If you think about how that information is stored in the data dictionary (along the so called
INTERNAL column id, there is also a plain COLUMN_ID for display purposes and a SEGMENT column id that defines how the columns are stored in the blocks) and how Oracle very likely performs the swap of object statistic when exchanging partitions the potential problem becomes obvious.
It is however very
unlikely to hit that bug for several reasons:
- There are several reasons why you usually want to gather the statistics on the exchanged partition
after the exchange took place.

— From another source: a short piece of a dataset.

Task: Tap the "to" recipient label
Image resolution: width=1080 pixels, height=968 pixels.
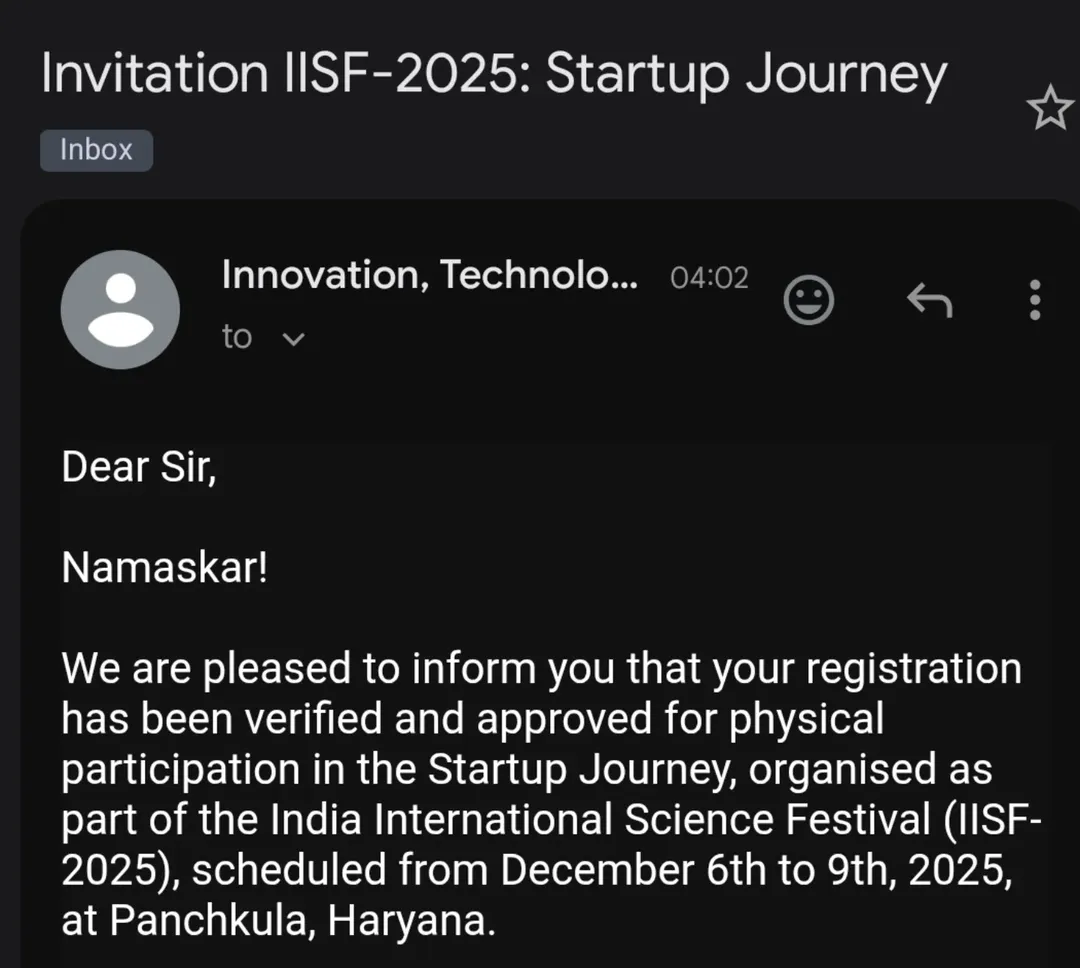Action: 237,338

If you want to make use of the
SIZE AUTO functionality that automatically determines the generation of
column histograms based on column usage, or want to ensure that
higher level statistics are maintained via
aggregation, or if you want to benefit from more recent features like
Incremental Partition Statistics, for example.
If you follow this recommended technique you won't have any problems on the partitioned object since the statistics gathered after the exchange operation
won't be affected by the bug
However, depending on what you do with the
swapped table segment, you might still encounter problems since, without refreshing the statistics on that table you'll potentially end up with
screwed up column statistics.
- Until the arrival of more recent features like
Virtual Columns and
Extended Statistics that under the covers are based on the same technique it is very likely that both objects involved in the exchange partition operation are carefully maintained
synchronously with regard to structural changes like column or index additions, since otherwise the EXCHANGE PARTITION operation might
fail with corresponding errors
From 11g on however you can far simpler fall into the trap of getting out-of-sync internal column ids by simply
gathering Extended Statistics on or by adding a Virtual Column to only one of the two objects. The EXCHANGE PARTITION operation won't fail, but if the Virtual Columns were added in a different order or real columns were added afterwards (to both objects) the column statistics of the affected columns will be screwed up.
Note that the
official documentation is not exactly helpful, since it explicitly says
here that the Virtual Columns
don't need to be in sync between the two objects because only the real columns are relevant for the EXCHANGE PARTITION operation itself.
Furthermore from a pure technical point of view it is a
legal approach to gather statistics on the table segment to be exchanged into the partitioned object and rely on EXCHANGE PARTITION to swap properly the statistics between the two segments, which in this case only affects the partition level statistics of the particular partition being exchanged (unless you play with the undocumented parameter "_minimal_stats_aggregation") and the table level statistics of the unpartitioned object.
If you follow this practice and do some of the following:
- Add Function Based Indexes to only one of the objects or both objects in different order, or mixed with additions of other, real columns
- Add Extended Statistics or Virtual Columns only to one of the objects and afterwards add real columns
then the resulting column statistics will be screwed up for all columns that don't have a matching INTERNAL column id.
Oracle obviously simply just swaps the two
object_ids in the underlying statistics dictionary tables, which is the most obvious and efficient operation, but unfortunately produces wrong column statistics results if the
INTERNAL column ids don't match.
The operation would probably be much more complex if Oracle tried to handle this situation correctly.
The possible
workarounds are simple:
- Either
prevent such a situation upfront, by ensuring that all operations including those that generate Virtual Columns are always done in sync to the two objects involved
-
Gather statistics on
both objects after the exchange partition operation took place
The client has opened an SR; it will be interesting to hear what Oracle says.